Finding the volume of a $\mathbb R^3$ triangle I have a triangle $ABC$ defined  with the points $A=(2.4,-5.4,6)$, $B=(0,1.1,3.2)$, $C=(-7.6,3,0)$
And I'm asked to find the volume of the solid of $\mathbb R^3$ given by the points between the plane that is made by the points of the triangle and the plaze ${z=0}$ (The same points of the triangle with all the $z=0$)
I think I should use integrals but I don't know from which regions to do the triple integration.
 A: First, write down the inequalities that define the triangle.
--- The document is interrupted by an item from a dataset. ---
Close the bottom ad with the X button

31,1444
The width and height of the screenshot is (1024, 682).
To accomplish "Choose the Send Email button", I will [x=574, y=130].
This is the region you'll be integrating across.
Second, compute the function that tells you how far a point, $(x,y,z)$ is from the plane $z=0$. This will be the function you integrate.
Third, put these two together and try computing the integral.
A: The area of a triangle with vertices $A,B,C$ in $\mathbb{R}^3$ can be obtained using the cross product: $$\mathrm{Surface}=\frac12 \|\overrightarrow{AB}\times \overrightarrow{AC}\|.$$ 
The following doesn't give the volume of the region in the question as noticed by @achillehui
Also, the volume of a tetrahedron defined by four points $A,B,C,D$, can be computed using $$\mathrm{Volume}=\frac16 |\det(\overrightarrow{AB},\overrightarrow{AC},\overrightarrow{AD})|.$$ 
Edit
Assume that $A',B',C'=C$ are the vertices of the triangle on the plane $z=0.$ Then, we can decompose the figure in two tetrahedrons: one with vertices $A',A,B',C$ and the other with vertices $A,B,B',C.$ Using the formula above one gets the volume.
A: The volume is the absolute value of $\frac{6+3.2+0}3·
\frac{\begin{vmatrix}
2.4&-5.4&1\\
0&1.1&1\\
-7.6&3&1
\end{vmatrix}}2$ .    
The first fraction is the effective altitude of the prism which will be used as one of the factors in the volume calculation. The second fraction is the area of the base.